Don’t Let Grease Incompatibility Lead to Motor Failure
Singapore-based Maintech Engineering & Supplies explores the importance of grease compatibility in reducing failures and unplanned downtime.
Electric motors use rolling-element bearings responsible for supporting the rotor, maintaining a consistent air gap between the stator and rotor, and transferring load from the shaft to the motor frame.
As a refresher, grease is not similar to oil despite both acting as lubricants. Grease is a thicker substance than oil, making it easier to stay on surfaces despite centrifugal force and gravity acting on it. Furthermore, grease can also remain between surfaces even when subjected to tremendous amounts of pressure. Despite these capabilities, it is important to keep in mind that not all types of grease are compatible with one another.
ELECTRIC MOTOR GREASE
Grease in electric motors, specifically for their bearings, is designed primarily to reduce friction and wear, prevent corrosion, and work as a sealant to keep contaminants away from the motor’s critical rotating components. Making a grease solution that achieves these goals requires the following key ingredients: base oil, thickener, and additives.
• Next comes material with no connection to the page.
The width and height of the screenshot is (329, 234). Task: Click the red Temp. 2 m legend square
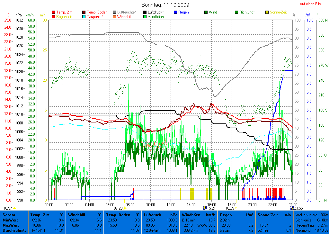53,12
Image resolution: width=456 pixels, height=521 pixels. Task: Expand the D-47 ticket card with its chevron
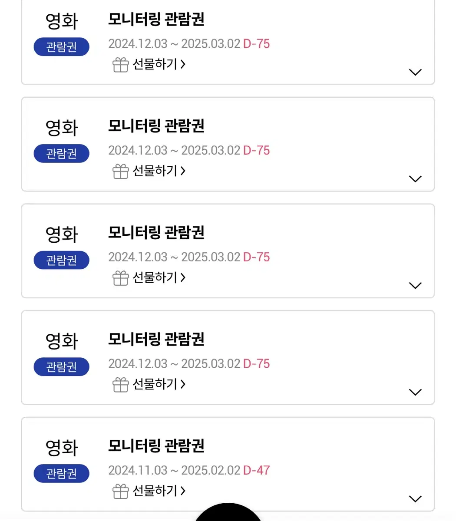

Base oil: The base oil is the most important component of grease as it makes up between 70-90% of its total content, and it is also what does the actual lubricating. Base oil is categorised into two types, namely mineral and synthetic. The greases based on mineral oil work well in virtually all industrial applications, while those made from synthetic oils are more suited to applications involving extreme temperatures.
Thickener: The base oil gets mixed with a thickener, which creates the semisolid texture of the grease and makes up 3-30% of its content. Thickeners come in three types: simple metal soaps, complex metal soaps, and nonsoap thickeners. Polyurea, a simple metal soap, is often used in grease for motor bearings.
Additives: The Machinery Lubrication magazine explains under the Grease Basics section that additives enhance the existing desirable properties of the base oil and thickener, suppressing the unwanted ones and imparting new properties to the solution. The vital additive packages that typically make their way into grease solutions are oxidation inhibitors and antiwear.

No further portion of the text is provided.